start Passage given

All predicatesShow sourcedoc_wiki.pl -- PlDoc wiki parser

This file defines the PlDoc wiki parser, which parses both comments and wiki text files. The original version of this SWI-Prolog wiki format was largely modeled after Twiki (http://twiki.org/). The current version is extended to take many aspects from markdown, in particular the doxygen refinement thereof.

See also
- http://www.stack.nl/~dimitri/doxygen/manual/markdown.html
Source wiki_lines_to_dom(+Lines:lines, +Args:list(atom), -Term) is det
Translate a Wiki text into an HTML term suitable for html//1 from the html_write library.
Source wiki_codes_to_dom(+String, +Args, -DOM) is det
Translate a plain text into a DOM term.
Arguments:
String- Plain text. Either a string or a list of codes.
Source wiki_structure(+Lines:lines, +BaseIndent, -Blocks:list(block)) is det[private]
Get the structure in terms of block-level elements: paragraphs, lists and tables. This processing uses a mixture of layout and punctuation.
Source take_block(+Lines, +BaseIndent, ?Block, -RestLines) is semidet[private]
Take a block-structure from the input. Defined block elements are lists, table, hrule, section header and paragraph.
Source ruler(+Line) is semidet[private]
True if Line contains 3 ruler chars and otherwise spaces.
Source list_item(+Lines, ?Type, ?Indent, -LI0, -LIT, -RestLines) is det[private]
Create a list-item. Naturally this should produce a single item, but DL lists produce two items, so we create the list of items as a difference list.
To be done
- Pass base-indent
Source rest_list_item(+Lines, +Type, +Indent, -RestItem, -RestLines) is det[private]
Extract the remainder (after the first line) of a list item.
Source take_blocks_at_indent(+Lines, +Indent, -Pars, -RestLines) is det[private]
Process paragraphs and verbatim blocks (==..==) in bullet-lists.

end Passage given
start Given material

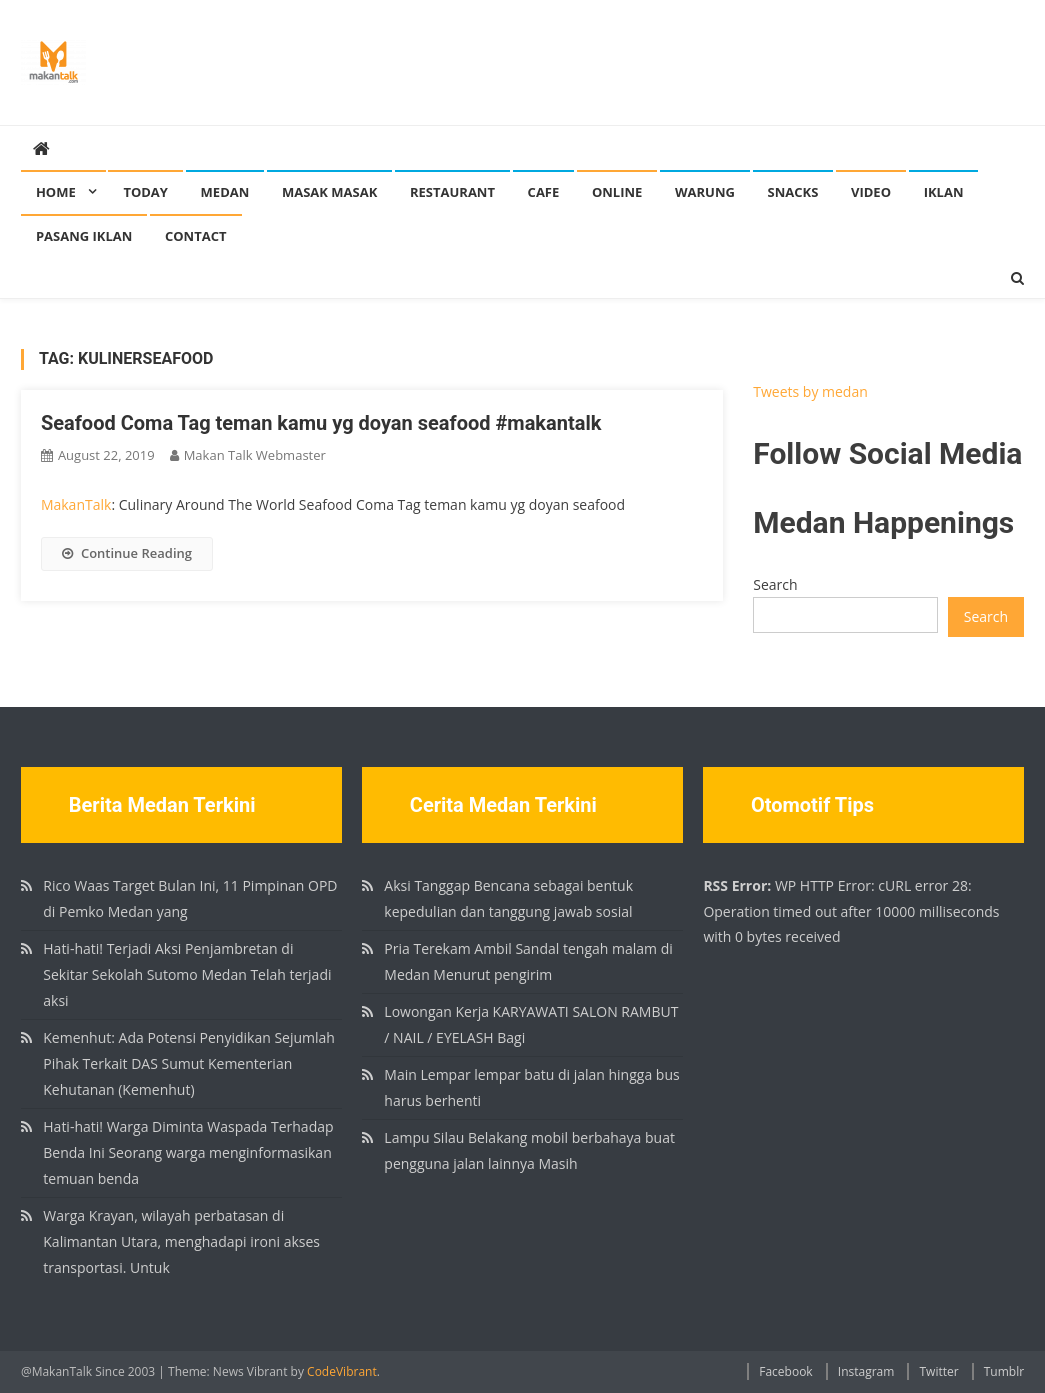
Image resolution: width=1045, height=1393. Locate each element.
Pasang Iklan (84, 236)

end Given material

▶ **What is needed**
Please transcribe the PlDoc wiki parser documentation above, beginning at the words "Source wiki_codes_to_dom(+String, +Args, -DOM)" and stopping after "a difference list.".

▶ **Task result**
Source wiki_codes_to_dom(+String, +Args, -DOM) is det
Translate a plain text into a DOM term.
Arguments:
String- Plain text. Either a string or a list of codes.
Source wiki_structure(+Lines:lines, +BaseIndent, -Blocks:list(block)) is det[private]
Get the structure in terms of block-level elements: paragraphs, lists and tables. This processing uses a mixture of layout and punctuation.
Source take_block(+Lines, +BaseIndent, ?Block, -RestLines) is semidet[private]
Take a block-structure from the input. Defined block elements are lists, table, hrule, section header and paragraph.
Source ruler(+Line) is semidet[private]
True if Line contains 3 ruler chars and otherwise spaces.
Source list_item(+Lines, ?Type, ?Indent, -LI0, -LIT, -RestLines) is det[private]
Create a list-item. Naturally this should produce a single item, but DL lists produce two items, so we create the list of items as a difference list.